The theory of Newton's method (Kantorovich's theorem) says that you obtain quadratic convergence once you're in a small ball surrounding your optimum. How big this ball is depends on the smoothness of the cost function. E.g., if you try to minimize a positive definite quadratic function with Newton's method, you will converge to the minimum in one step (the basin is all of R^n), with the first order necessary equations being equivalent to solving a symmetric positive definite linear system. But if the function is more wild and crazy, the ball may be quite small; if you try to run an unadulterated Newton's method outside this ball, the iteration can easily diverge.

With this in mind, Newton's method is usually used when you want 1) lots of digits (or ALL the digits), 2) you have a good reason to believe you're within the basin of convergence, 3) you know your function has a single global optimum and you're willing to use a damped Newton's method and wait out some linear convergence until you get to the basin of contraction. At least if you're training a neural network, none of this is true. ($)

That said, even if you're minimizing a nice, smooth, univariate function with exactly one optimum, the secant method will get the same result with fewer FLOPs. So, although the order of convergence of secant is lower (in fact, the order is ~1.618), the fact that each iteration is more economic than Newton means that secant will deliver a target error with fewer FLOPs even though it will take more iterations. That said, in my experience, the distinction between "Newton" and "secant" (i.e. quasi-Newton) in low dimensions is less clear cut. Sometimes your Hessian is easy to evaluate and it's simpler to program and run Newton. The difference between these approaches is also pretty minimal in low dimensions... secant might be faster but not that much faster.

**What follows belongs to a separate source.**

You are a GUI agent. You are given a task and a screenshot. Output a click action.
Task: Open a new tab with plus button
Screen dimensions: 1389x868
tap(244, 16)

This last point also relates to the original paper. It seems likely that this algorithm will have a worse "iteration vs FLOPs" tradeoff even than Newton.

Now, I think the one place where Newton really shines is in interval arithmetic. There are interval Newton methods which can be used to not only compute but prove the existence and uniqueness of a zero for f(x) in R^n. For this reason, they get used for verified numerics and things like rigorously finding all zeros of a function in a compact domain (e.g. by combining with subdivision).

($): Although, actually, I've seen people train neural networks like this. I believe sometimes, if you have a very SMALL neural network (like, tens to thousands of parameters), you once again enter the regime of "modern" optimization and can train a neural network potentially very accurately using Gauss-Newton.